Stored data
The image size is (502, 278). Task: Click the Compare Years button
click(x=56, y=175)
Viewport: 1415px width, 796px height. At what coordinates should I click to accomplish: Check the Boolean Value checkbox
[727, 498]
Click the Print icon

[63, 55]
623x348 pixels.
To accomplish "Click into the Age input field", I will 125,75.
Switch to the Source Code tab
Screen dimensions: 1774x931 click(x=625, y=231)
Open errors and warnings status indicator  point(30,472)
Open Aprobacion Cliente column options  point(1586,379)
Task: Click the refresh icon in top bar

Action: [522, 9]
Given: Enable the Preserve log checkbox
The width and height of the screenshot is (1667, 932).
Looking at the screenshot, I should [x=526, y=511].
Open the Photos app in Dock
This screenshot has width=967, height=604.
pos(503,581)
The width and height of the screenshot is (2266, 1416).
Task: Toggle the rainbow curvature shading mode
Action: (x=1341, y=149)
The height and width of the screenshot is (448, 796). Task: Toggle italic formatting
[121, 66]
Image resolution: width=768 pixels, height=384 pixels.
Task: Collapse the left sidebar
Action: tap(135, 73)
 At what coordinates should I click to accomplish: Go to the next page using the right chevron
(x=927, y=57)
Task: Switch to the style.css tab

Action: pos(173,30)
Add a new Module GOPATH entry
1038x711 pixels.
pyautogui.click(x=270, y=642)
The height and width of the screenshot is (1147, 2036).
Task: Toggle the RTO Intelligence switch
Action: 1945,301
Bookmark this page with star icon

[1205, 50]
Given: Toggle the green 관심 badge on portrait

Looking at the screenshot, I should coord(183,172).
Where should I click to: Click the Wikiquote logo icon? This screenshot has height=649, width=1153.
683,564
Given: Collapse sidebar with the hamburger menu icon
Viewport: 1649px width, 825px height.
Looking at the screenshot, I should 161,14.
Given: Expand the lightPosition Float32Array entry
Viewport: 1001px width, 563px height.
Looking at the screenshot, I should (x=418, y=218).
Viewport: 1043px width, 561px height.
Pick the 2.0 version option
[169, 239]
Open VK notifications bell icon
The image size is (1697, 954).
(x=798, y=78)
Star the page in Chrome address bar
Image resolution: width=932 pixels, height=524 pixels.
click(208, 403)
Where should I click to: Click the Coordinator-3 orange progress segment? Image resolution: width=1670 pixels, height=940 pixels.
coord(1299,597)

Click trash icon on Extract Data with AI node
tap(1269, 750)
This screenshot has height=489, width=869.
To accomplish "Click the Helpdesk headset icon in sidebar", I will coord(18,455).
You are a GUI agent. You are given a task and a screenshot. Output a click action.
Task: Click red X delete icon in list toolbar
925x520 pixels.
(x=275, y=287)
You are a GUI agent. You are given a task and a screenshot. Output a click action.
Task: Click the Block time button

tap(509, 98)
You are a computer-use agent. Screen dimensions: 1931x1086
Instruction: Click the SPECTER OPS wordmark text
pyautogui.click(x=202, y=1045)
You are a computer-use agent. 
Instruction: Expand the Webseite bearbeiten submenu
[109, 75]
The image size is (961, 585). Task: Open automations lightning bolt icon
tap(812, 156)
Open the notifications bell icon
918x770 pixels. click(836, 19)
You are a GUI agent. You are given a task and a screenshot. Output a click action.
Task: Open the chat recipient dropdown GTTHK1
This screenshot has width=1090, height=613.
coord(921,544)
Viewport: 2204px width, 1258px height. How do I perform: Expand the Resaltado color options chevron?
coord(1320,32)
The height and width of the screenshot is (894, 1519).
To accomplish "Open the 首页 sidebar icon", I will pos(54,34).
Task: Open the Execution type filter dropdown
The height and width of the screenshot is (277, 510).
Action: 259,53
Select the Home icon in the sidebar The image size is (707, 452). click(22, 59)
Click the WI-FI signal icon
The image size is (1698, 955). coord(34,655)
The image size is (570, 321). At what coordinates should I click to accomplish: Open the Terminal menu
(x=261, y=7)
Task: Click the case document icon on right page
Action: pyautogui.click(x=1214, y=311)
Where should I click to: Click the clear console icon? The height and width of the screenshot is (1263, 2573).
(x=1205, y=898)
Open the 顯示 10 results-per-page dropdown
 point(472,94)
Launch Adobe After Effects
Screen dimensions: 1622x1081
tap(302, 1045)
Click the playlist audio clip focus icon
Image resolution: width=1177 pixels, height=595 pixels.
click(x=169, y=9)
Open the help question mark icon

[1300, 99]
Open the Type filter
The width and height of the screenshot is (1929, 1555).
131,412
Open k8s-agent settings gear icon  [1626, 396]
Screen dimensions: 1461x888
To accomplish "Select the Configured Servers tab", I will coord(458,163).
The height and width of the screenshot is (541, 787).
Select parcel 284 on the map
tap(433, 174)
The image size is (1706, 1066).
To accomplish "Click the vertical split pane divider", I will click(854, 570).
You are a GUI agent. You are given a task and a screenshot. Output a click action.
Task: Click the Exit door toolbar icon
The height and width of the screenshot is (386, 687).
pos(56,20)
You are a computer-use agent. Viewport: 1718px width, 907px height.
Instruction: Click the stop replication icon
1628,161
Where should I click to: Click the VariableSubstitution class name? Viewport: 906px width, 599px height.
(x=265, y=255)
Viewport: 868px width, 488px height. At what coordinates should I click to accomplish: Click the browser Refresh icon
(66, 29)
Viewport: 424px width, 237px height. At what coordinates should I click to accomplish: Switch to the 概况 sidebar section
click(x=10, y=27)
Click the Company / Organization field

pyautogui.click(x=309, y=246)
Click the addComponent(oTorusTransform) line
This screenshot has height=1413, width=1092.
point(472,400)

- _Required action_
Write each record out again exactly.

- _Expected answer_
The image size is (502, 278). Task: Click the Compare Years button
click(x=56, y=175)
Viewport: 1415px width, 796px height. At what coordinates should I click to accomplish: Check the Boolean Value checkbox
[727, 498]
Click the Print icon

[63, 55]
623x348 pixels.
To accomplish "Click into the Age input field", I will 125,75.
Switch to the Source Code tab
Screen dimensions: 1774x931 click(x=625, y=231)
Open errors and warnings status indicator  point(30,472)
Open Aprobacion Cliente column options  point(1586,379)
Task: Click the refresh icon in top bar

Action: [522, 9]
Given: Enable the Preserve log checkbox
The width and height of the screenshot is (1667, 932).
Looking at the screenshot, I should [x=526, y=511].
Open the Photos app in Dock
This screenshot has width=967, height=604.
pos(503,581)
The width and height of the screenshot is (2266, 1416).
Task: Toggle the rainbow curvature shading mode
Action: (x=1341, y=149)
The height and width of the screenshot is (448, 796). Task: Toggle italic formatting
[121, 66]
Image resolution: width=768 pixels, height=384 pixels.
Task: Collapse the left sidebar
Action: tap(135, 73)
 At what coordinates should I click to accomplish: Go to the next page using the right chevron
(x=927, y=57)
Task: Switch to the style.css tab

Action: pos(173,30)
Add a new Module GOPATH entry
1038x711 pixels.
pyautogui.click(x=270, y=642)
The height and width of the screenshot is (1147, 2036).
Task: Toggle the RTO Intelligence switch
Action: 1945,301
Bookmark this page with star icon

[1205, 50]
Given: Toggle the green 관심 badge on portrait

Looking at the screenshot, I should coord(183,172).
Where should I click to: Click the Wikiquote logo icon? This screenshot has height=649, width=1153.
683,564
Given: Collapse sidebar with the hamburger menu icon
Viewport: 1649px width, 825px height.
Looking at the screenshot, I should 161,14.
Given: Expand the lightPosition Float32Array entry
Viewport: 1001px width, 563px height.
Looking at the screenshot, I should (x=418, y=218).
Viewport: 1043px width, 561px height.
Pick the 2.0 version option
[169, 239]
Open VK notifications bell icon
The image size is (1697, 954).
(x=798, y=78)
Star the page in Chrome address bar
Image resolution: width=932 pixels, height=524 pixels.
click(208, 403)
Where should I click to: Click the Coordinator-3 orange progress segment? Image resolution: width=1670 pixels, height=940 pixels.
coord(1299,597)

Click trash icon on Extract Data with AI node
tap(1269, 750)
This screenshot has height=489, width=869.
To accomplish "Click the Helpdesk headset icon in sidebar", I will coord(18,455).
You are a GUI agent. You are given a task and a screenshot. Output a click action.
Task: Click red X delete icon in list toolbar
925x520 pixels.
(x=275, y=287)
You are a GUI agent. You are given a task and a screenshot. Output a click action.
Task: Click the Block time button

tap(509, 98)
You are a computer-use agent. Screen dimensions: 1931x1086
Instruction: Click the SPECTER OPS wordmark text
pyautogui.click(x=202, y=1045)
You are a computer-use agent. 
Instruction: Expand the Webseite bearbeiten submenu
[109, 75]
The image size is (961, 585). Task: Open automations lightning bolt icon
tap(812, 156)
Open the notifications bell icon
918x770 pixels. click(836, 19)
You are a GUI agent. You are given a task and a screenshot. Output a click action.
Task: Open the chat recipient dropdown GTTHK1
This screenshot has width=1090, height=613.
coord(921,544)
Viewport: 2204px width, 1258px height. How do I perform: Expand the Resaltado color options chevron?
coord(1320,32)
The height and width of the screenshot is (894, 1519).
To accomplish "Open the 首页 sidebar icon", I will pos(54,34).
Task: Open the Execution type filter dropdown
The height and width of the screenshot is (277, 510).
Action: 259,53
Select the Home icon in the sidebar The image size is (707, 452). click(22, 59)
Click the WI-FI signal icon
The image size is (1698, 955). coord(34,655)
The image size is (570, 321). At what coordinates should I click to accomplish: Open the Terminal menu
(x=261, y=7)
Task: Click the case document icon on right page
Action: pyautogui.click(x=1214, y=311)
Where should I click to: Click the clear console icon? The height and width of the screenshot is (1263, 2573).
(x=1205, y=898)
Open the 顯示 10 results-per-page dropdown
 point(472,94)
Launch Adobe After Effects
Screen dimensions: 1622x1081
tap(302, 1045)
Click the playlist audio clip focus icon
Image resolution: width=1177 pixels, height=595 pixels.
click(x=169, y=9)
Open the help question mark icon

[1300, 99]
Open the Type filter
The width and height of the screenshot is (1929, 1555).
131,412
Open k8s-agent settings gear icon  [1626, 396]
Screen dimensions: 1461x888
To accomplish "Select the Configured Servers tab", I will coord(458,163).
The height and width of the screenshot is (541, 787).
Select parcel 284 on the map
tap(433, 174)
The image size is (1706, 1066).
To accomplish "Click the vertical split pane divider", I will click(854, 570).
You are a GUI agent. You are given a task and a screenshot. Output a click action.
Task: Click the Exit door toolbar icon
The height and width of the screenshot is (386, 687).
pos(56,20)
You are a computer-use agent. Viewport: 1718px width, 907px height.
Instruction: Click the stop replication icon
1628,161
Where should I click to: Click the VariableSubstitution class name? Viewport: 906px width, 599px height.
(x=265, y=255)
Viewport: 868px width, 488px height. At what coordinates should I click to accomplish: Click the browser Refresh icon
(66, 29)
Viewport: 424px width, 237px height. At what coordinates should I click to accomplish: Switch to the 概况 sidebar section
click(x=10, y=27)
Click the Company / Organization field

pyautogui.click(x=309, y=246)
Click the addComponent(oTorusTransform) line
This screenshot has height=1413, width=1092.
point(472,400)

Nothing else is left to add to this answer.